Given problem 1: Identify each line of the rows that contains the word "icon", and copy those lines.

+---+

07 February 2011

On Ruta 3 (95 km to Puerto San Julian)

I packed up the tent and left my campsite looking out across the plain to the mountain. The mountain was a dark shadow with the sun coming up behind it. It was a cold morning, the wind blowing as a light crosswind, and I wore my sweater and leggings along with my booties to keep my feet warm. I had 50km to the petrol station at Tres Cerros and from there it would be at least another day and 150km to Puerto San Julian, a larger town on the coast where I planned to take a rest day and purchase supplies.


I rode out of the range of burnt red mountains and back up onto the plain and it was flat for as far as I could see. There was only scrubby dark brush growing in the dusty fields. But like the previous day the road would drop suddenly from the plain and into a basin cut by a lake or small river that no longer existed, and in this one there were daisies growing on the roadside and it was green and fertile and sheep were grazing. The smell of the daisies was like a wonderful honey as I rode and then I was climbing back out of the basin, head down, turning a low gear slowly, riding along a cliff of exposed rock.

+---+

Given problem 2: In the journal entry, condense the paragraph beginning "I packed up the tent" into a short bulleted list that keeps its main facts.

[Text and element location rows]

+---+

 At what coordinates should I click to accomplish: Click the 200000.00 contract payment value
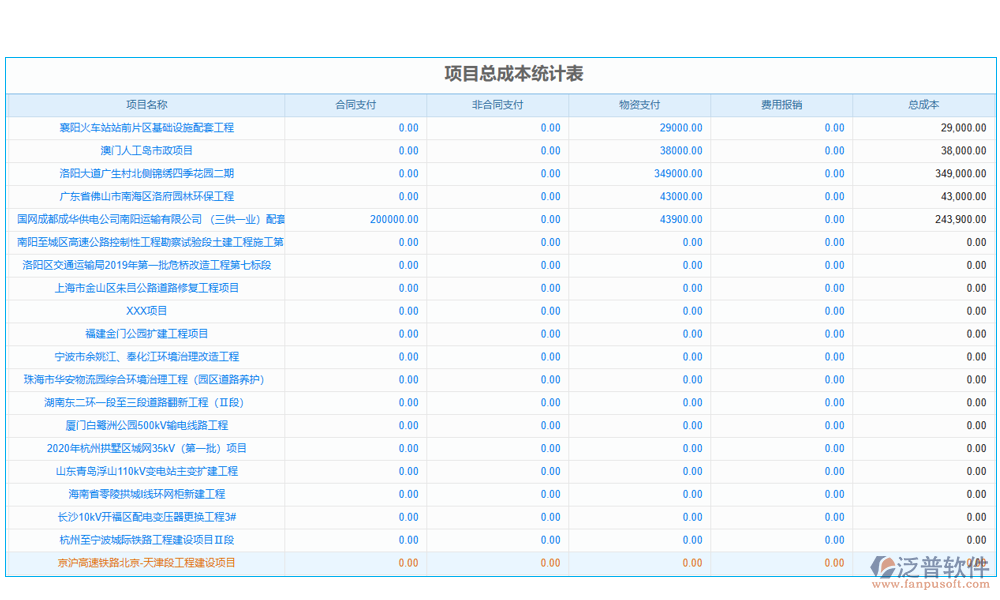[x=394, y=220]
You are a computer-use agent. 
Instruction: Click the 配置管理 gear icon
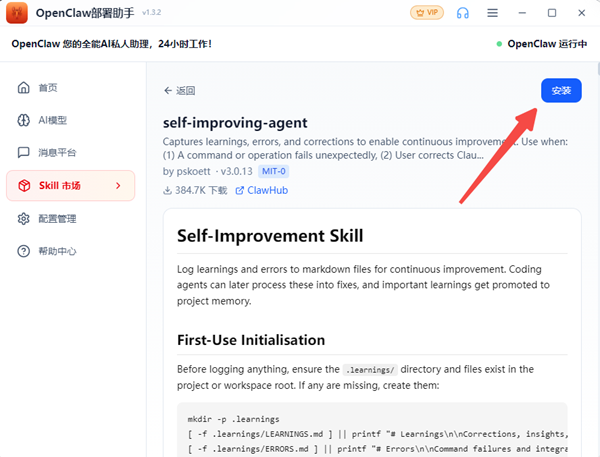pos(23,219)
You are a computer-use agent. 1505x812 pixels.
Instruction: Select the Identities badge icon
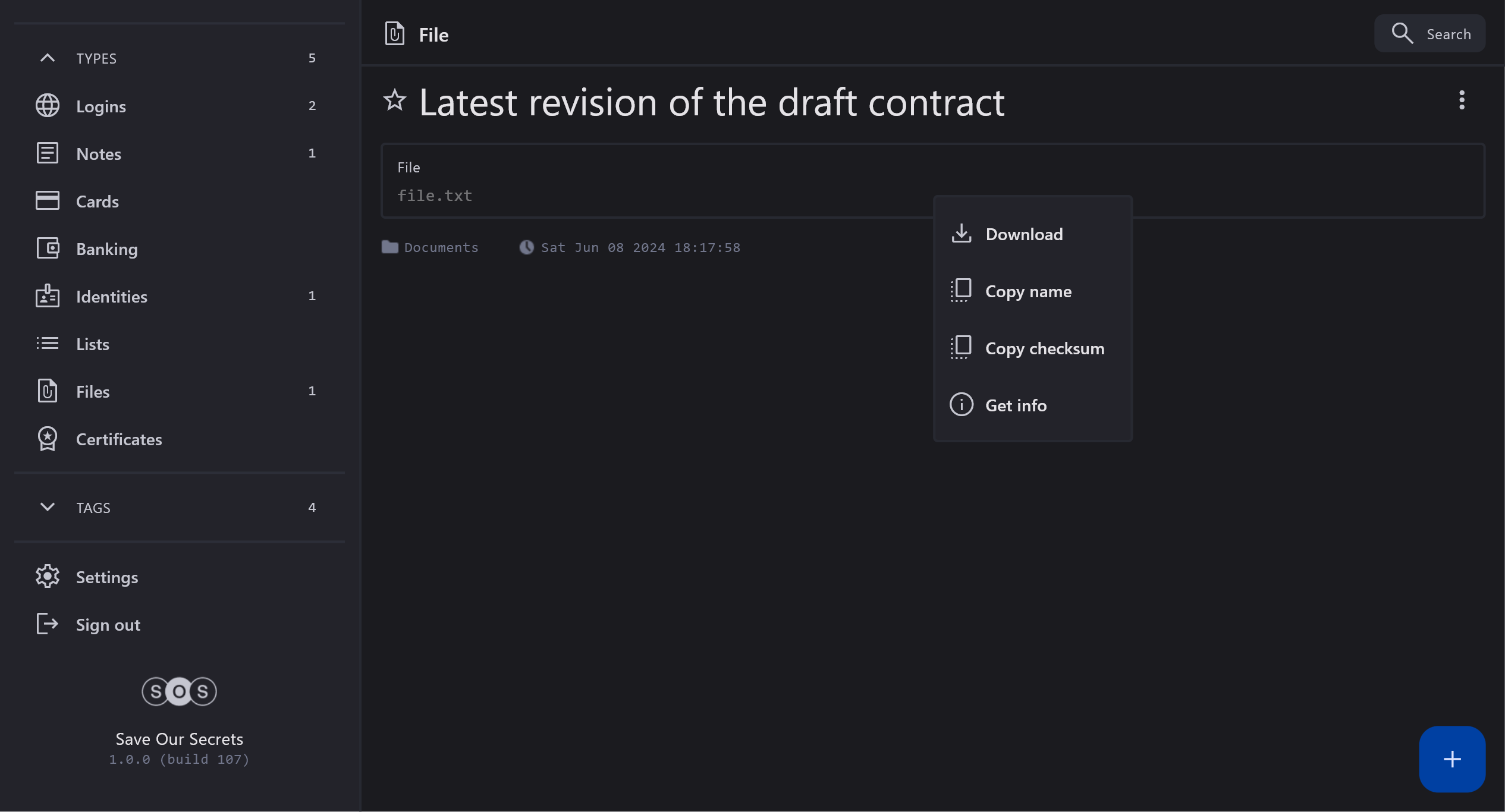(48, 296)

+---+

Full output 1:
Instruction: Click the 配置管理 gear icon
Instruction: Select the Identities badge icon

Full output 2:
- The narrator packed up the tent and left a campsite that overlooked the plain toward a mountain, which was a dark shadow with the sun rising behind it.
- The morning was cold, with a light crosswind; the narrator wore a sweater, leggings and booties for warmth.
- The petrol station at Tres Cerros was 50 km away.
- From there, Puerto San Julian was at least another day and 150 km further. It is a larger coastal town where the narrator planned a rest day and a purchase of supplies.